▶ **TASK PROMPT**
Each line in the material below, starting at the one with "Click the Averi AI logo icon" and ending at the one with "The image size is (865, 648).", is to be reproduced exactly; no picture is to be copied.

▶ **SUPPLIED RECORDS**
┄┄┄┄┄┄┄┄┄┄┄┄┄┄┄┄┄┄┄┄
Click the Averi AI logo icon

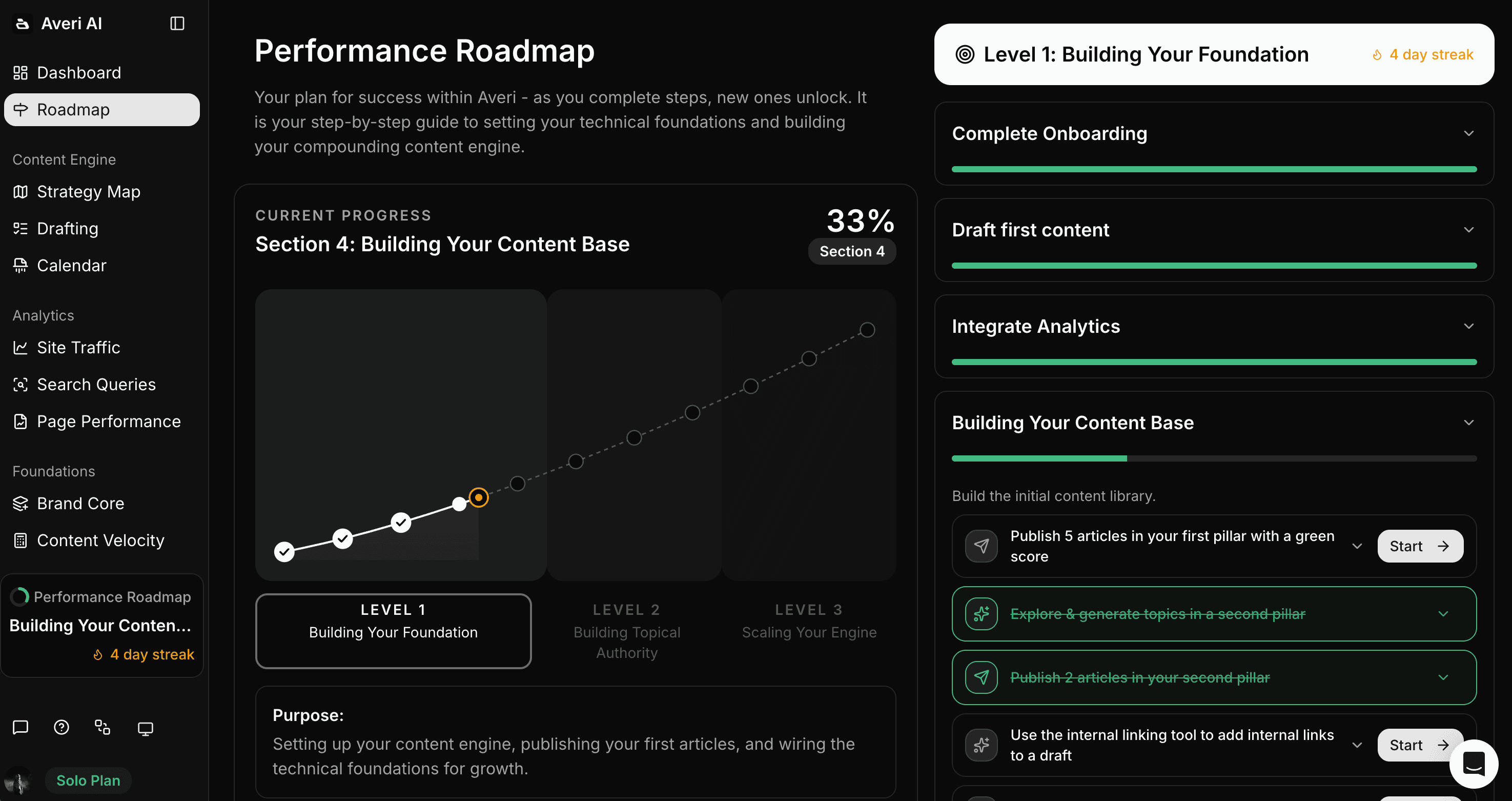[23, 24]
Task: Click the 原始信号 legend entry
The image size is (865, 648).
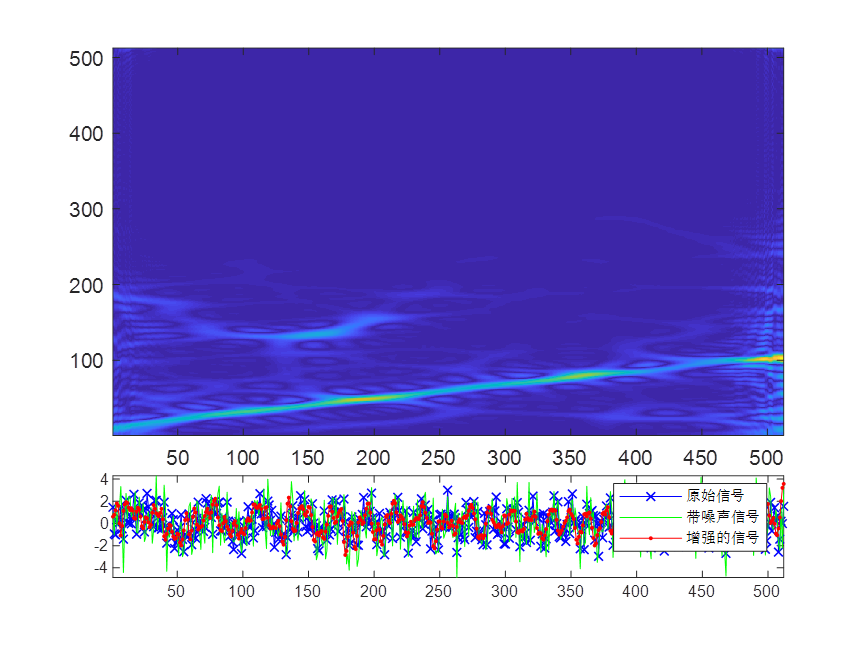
┄┄┄┄┄┄┄┄┄┄┄┄┄┄┄┄┄┄┄┄
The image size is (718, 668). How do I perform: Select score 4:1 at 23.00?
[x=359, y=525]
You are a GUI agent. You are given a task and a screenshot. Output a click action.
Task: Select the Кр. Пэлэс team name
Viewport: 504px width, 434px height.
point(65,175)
┄┄┄┄┄┄┄┄┄┄┄┄┄┄┄┄┄┄┄┄
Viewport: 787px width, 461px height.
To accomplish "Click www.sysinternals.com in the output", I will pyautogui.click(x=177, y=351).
┄┄┄┄┄┄┄┄┄┄┄┄┄┄┄┄┄┄┄┄
▶ **PROBLEM SOLUTION**
Click the Averi AI logo icon

[23, 24]
Task: Click the 原始信号 legend entry
The image size is (865, 648).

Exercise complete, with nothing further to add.